# WORK TO BE COMPLETED:
Reproduce verbatim the line where "Login (274, 51)" occurs, along with all following lines down to the last line of the data.

# RECORDS SHOWN:
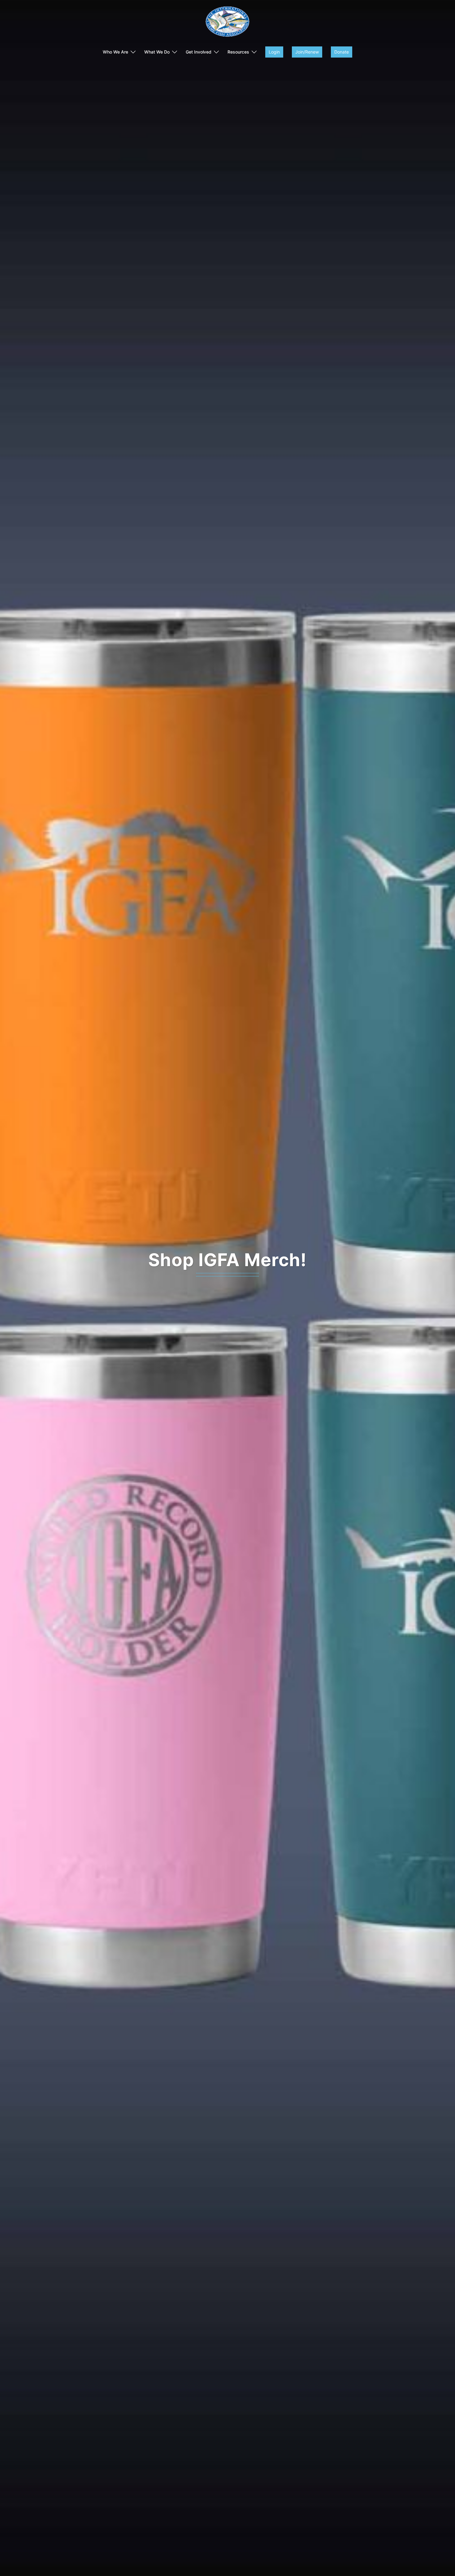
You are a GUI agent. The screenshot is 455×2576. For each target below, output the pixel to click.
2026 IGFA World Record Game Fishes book (227, 1260)
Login (274, 51)
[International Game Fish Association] (227, 23)
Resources (238, 51)
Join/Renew (307, 51)
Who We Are (115, 51)
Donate (341, 51)
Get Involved (198, 51)
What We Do (157, 51)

# ANSWER FOR THE TASK:
Login (274, 51)
[International Game Fish Association] (227, 23)
Resources (238, 51)
Join/Renew (307, 51)
Who We Are (115, 51)
Donate (341, 51)
Get Involved (198, 51)
What We Do (157, 51)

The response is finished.